Cassandra

Apache Cassandra is an open source NoSQL distributed database trusted by thousands of companies for scalability and high availability without compromising performance. Linear scalability and proven fault-tolerance on commodity hardware or cloud infrastructure make it the perfect platform for mission-critical data.

Key Concepts

Cluster

A cluster, in Cassandra, is a collection of nodes or “Data Centers” arranged in a ring architecture. A name must be assigned to every cluster, which will subsequently be used by the particpating nodes.

Keyspace

If you know about relational databasees, then the schema is the respective keyspace in Cassandra. The keyspace is the outermost container for data in Cassandra. The main attributes to set per keyspace are the Replication Factor, the Replica Placement Strategy, and the Column Families.

Column Family

Column families in Cassandra are like tables in traditional relational databases. Each column family contains a collection of rows which are represented by a Map<RowKey, SortedMap<ColumnKey, ColumnValue>>. The key gives the ability to access related data together.

Column

A column in Cassandra is a data structure which contains a column name, a value, and a timestamp.
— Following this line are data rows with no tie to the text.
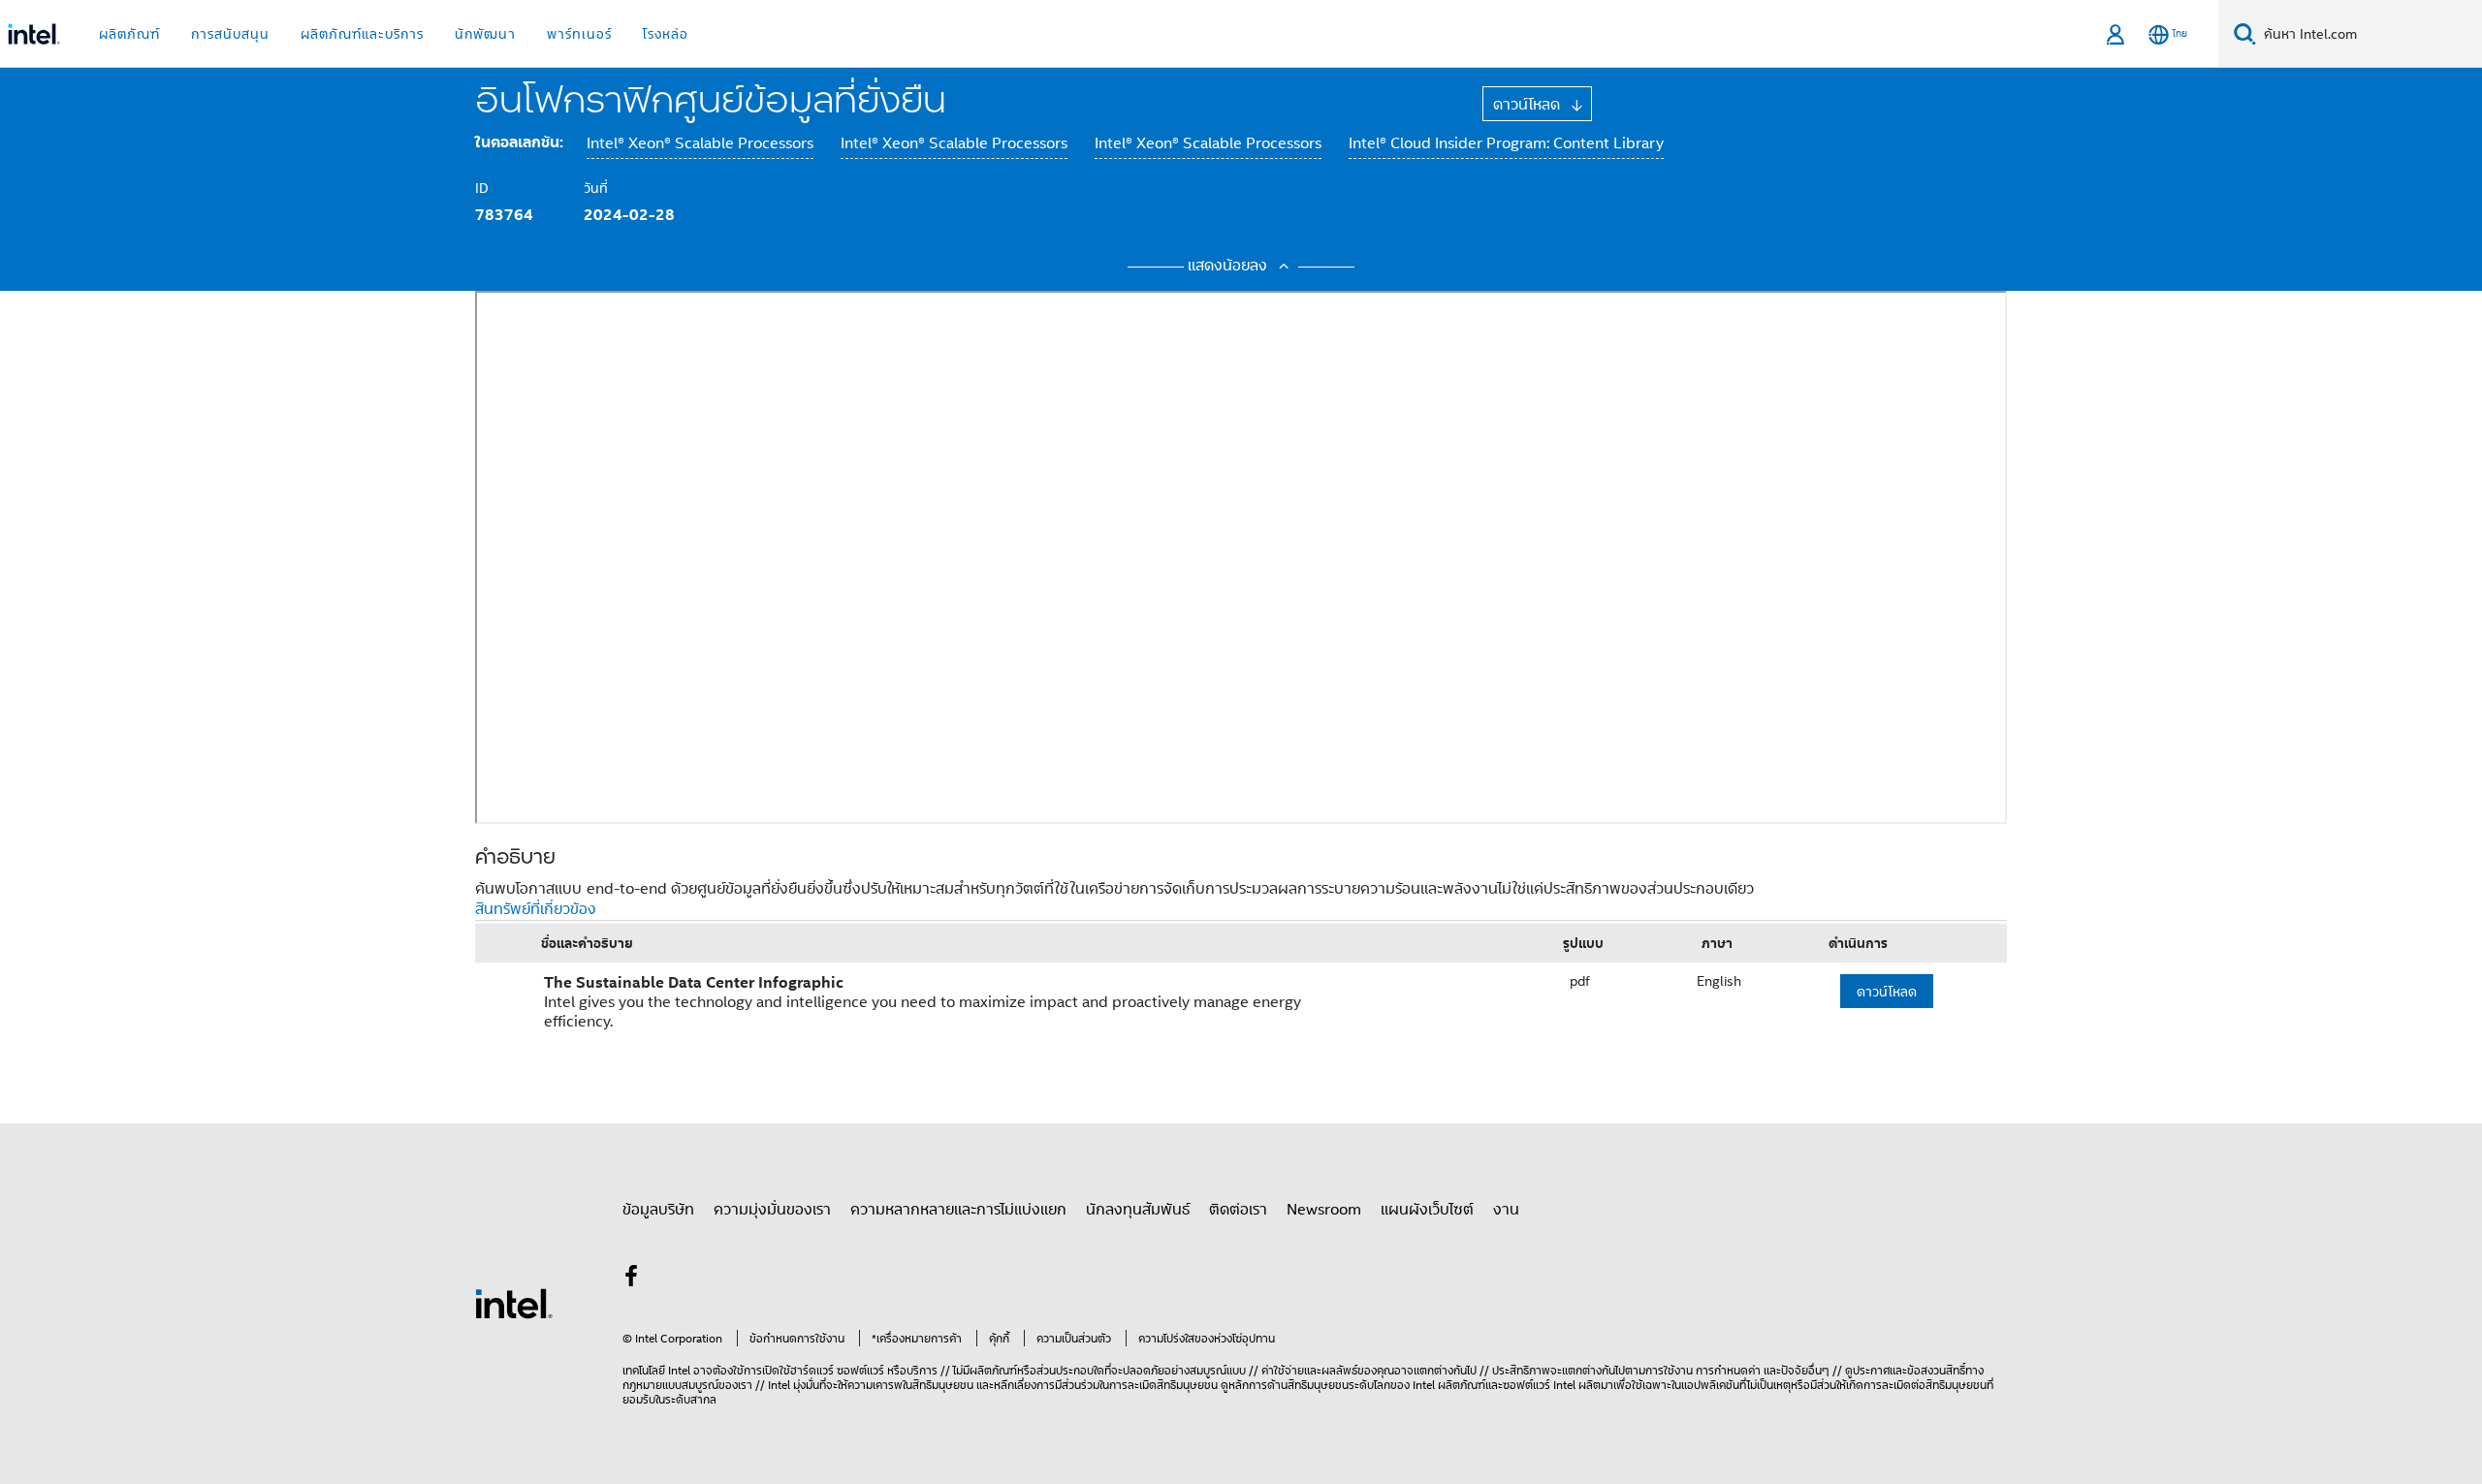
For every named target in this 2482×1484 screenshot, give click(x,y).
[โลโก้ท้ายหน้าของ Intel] (514, 1301)
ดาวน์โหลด (1529, 103)
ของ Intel (1412, 1384)
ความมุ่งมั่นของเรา (772, 1208)
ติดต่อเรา (1238, 1208)
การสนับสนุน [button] (230, 33)
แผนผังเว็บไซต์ (1427, 1208)
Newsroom (1324, 1208)
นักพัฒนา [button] (485, 33)
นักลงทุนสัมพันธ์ (1138, 1208)
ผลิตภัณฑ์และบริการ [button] (362, 33)
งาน (1506, 1208)
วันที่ (596, 187)
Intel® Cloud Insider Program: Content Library (1506, 143)
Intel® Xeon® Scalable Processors (700, 143)
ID (482, 187)
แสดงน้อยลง (1230, 264)
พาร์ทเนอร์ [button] (579, 33)
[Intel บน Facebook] (631, 1278)
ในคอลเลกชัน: (519, 141)
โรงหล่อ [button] (665, 33)
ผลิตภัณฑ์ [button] (129, 33)
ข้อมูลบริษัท (658, 1208)
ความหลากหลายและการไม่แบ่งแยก (958, 1208)
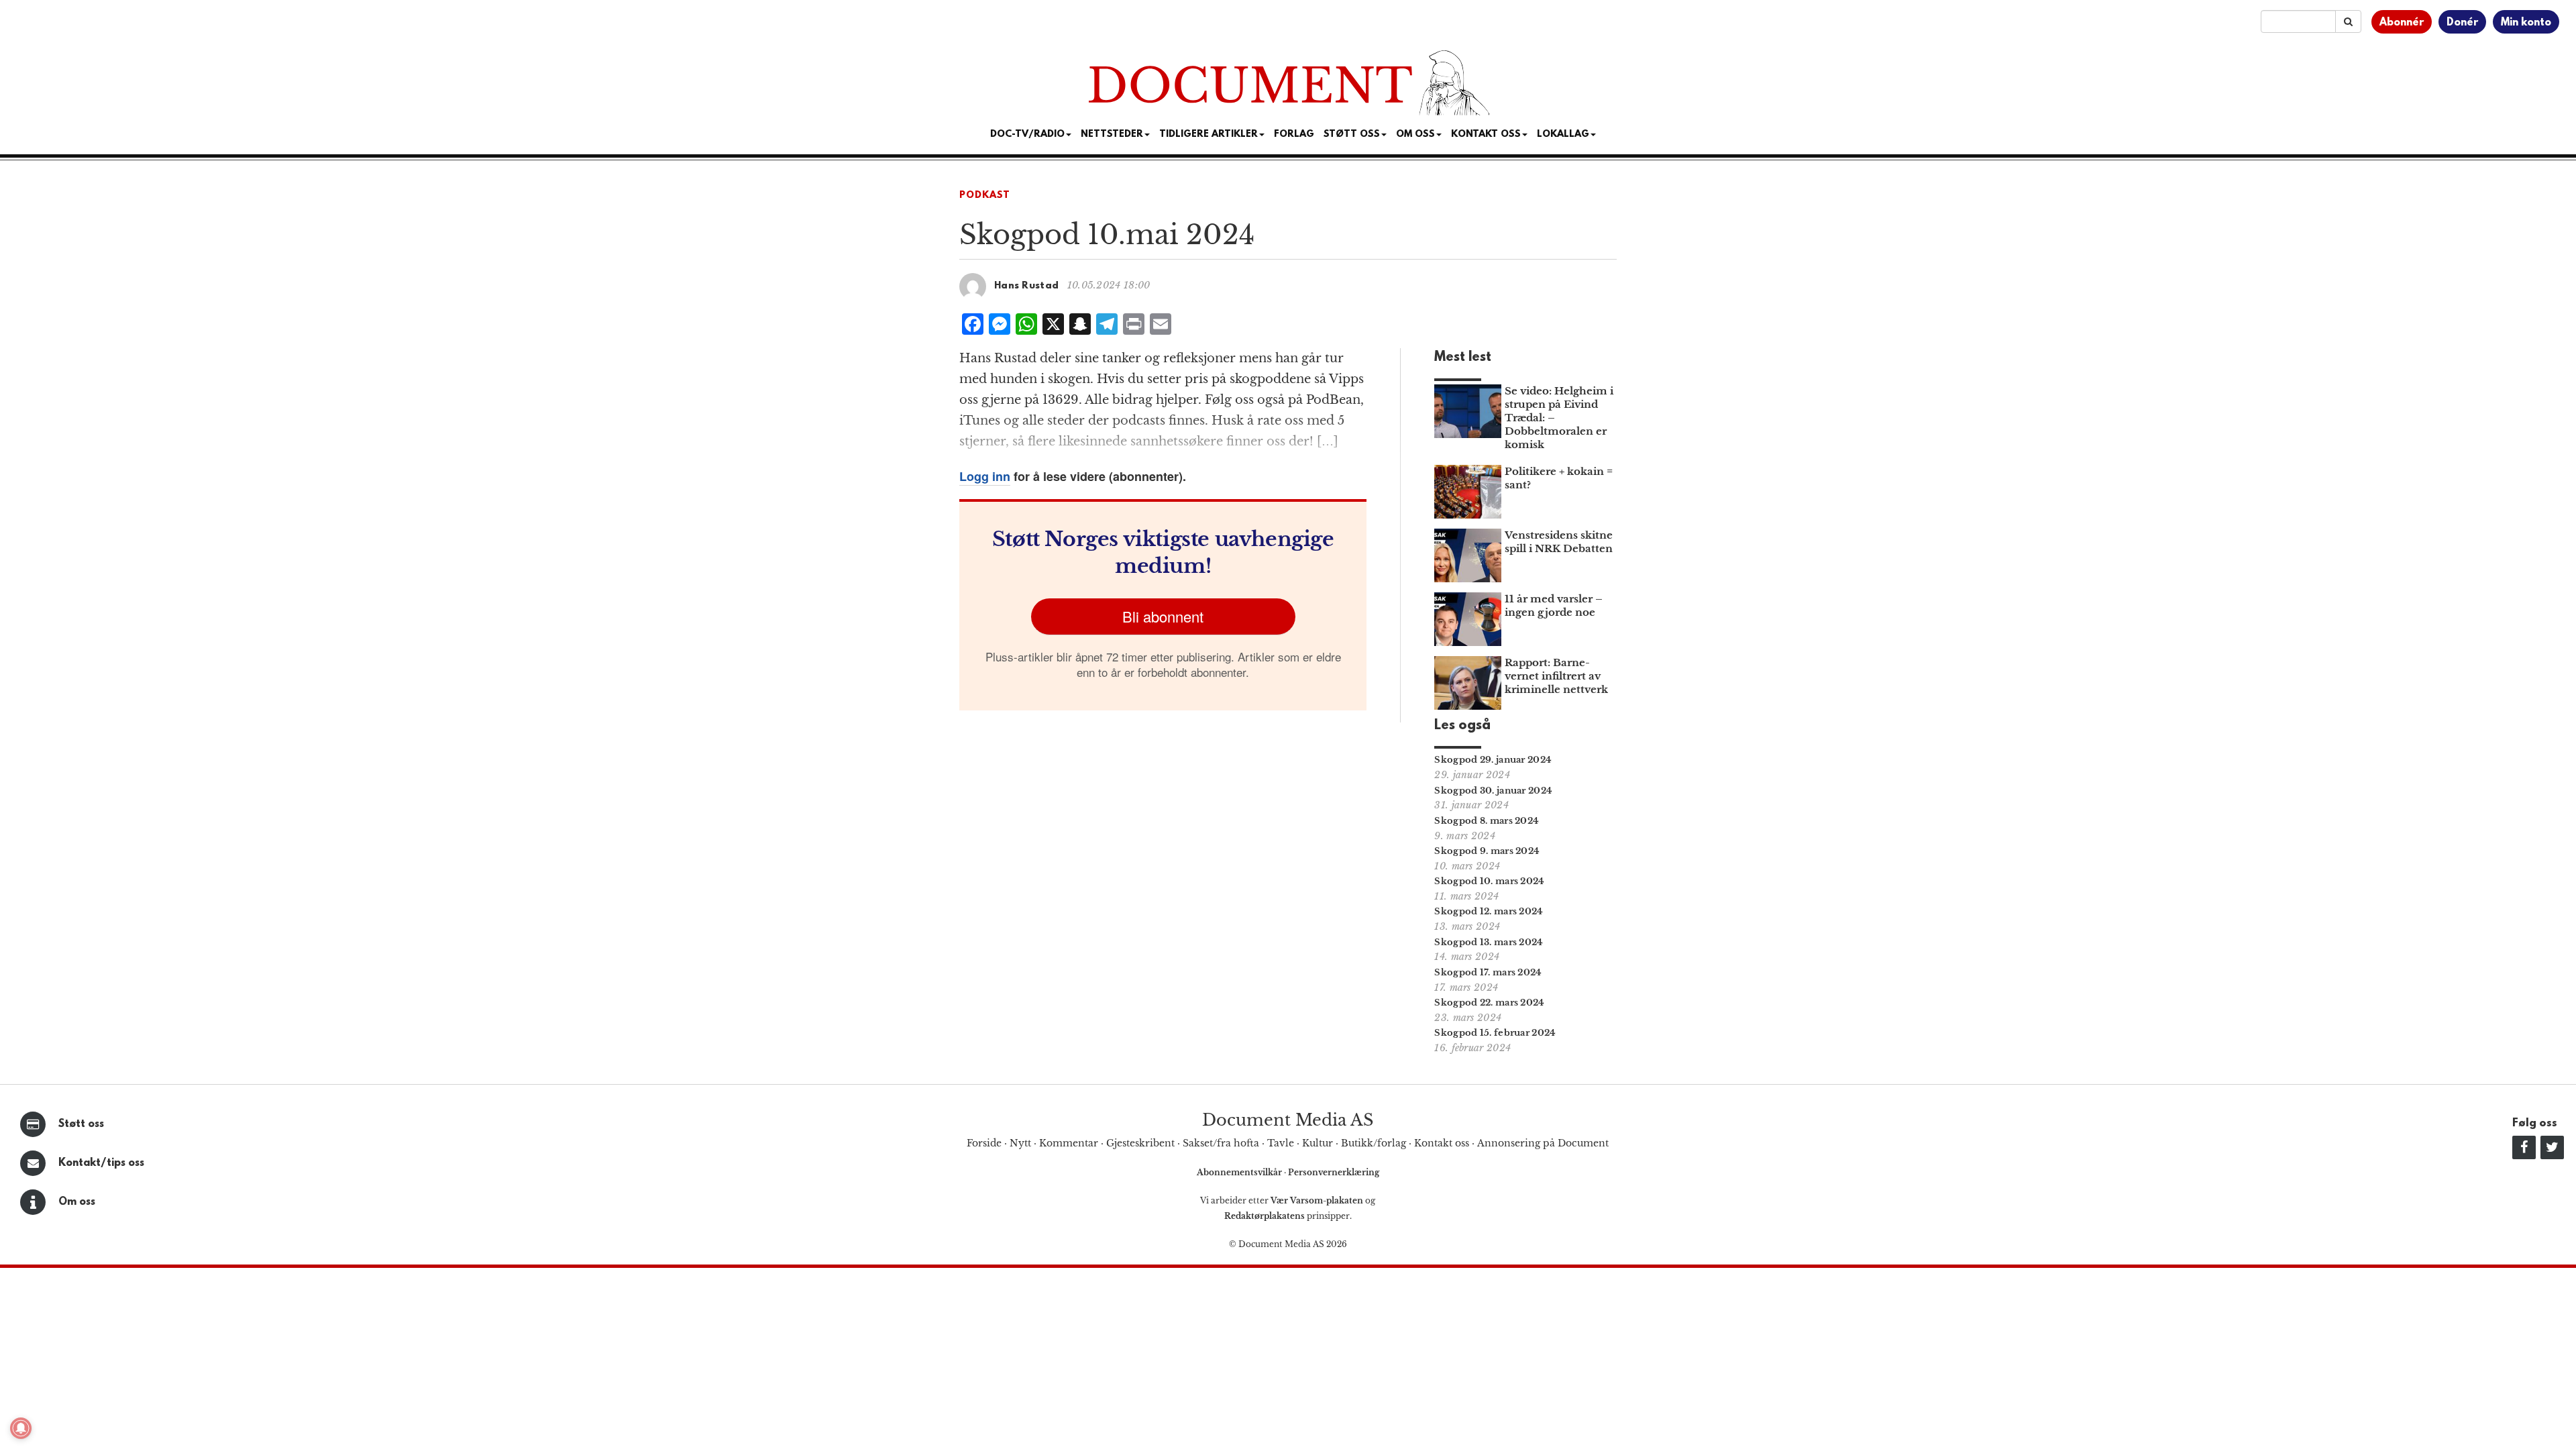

The columns and the number of columns in each row may vary in contrast with a relational database where data are well structued.

When and when not to use

Use

Need scalability to store massive amounts of data (> 1TB).
Need scalability for read/write intensive application (>50,000 IOPS).
Require High Availability/Disaster Recovery (HA/DR)) characteristics such as hot/hot deployments or global replication.
Functional requirements include specialized use cases such as temporal/time-series of flexible schema.

Don’t Use

As a replacement for a relational database in the cases where relational data model is the most effective.
If your dataset is highly normalized, and you have frequent dynamic reporting requirements across tables.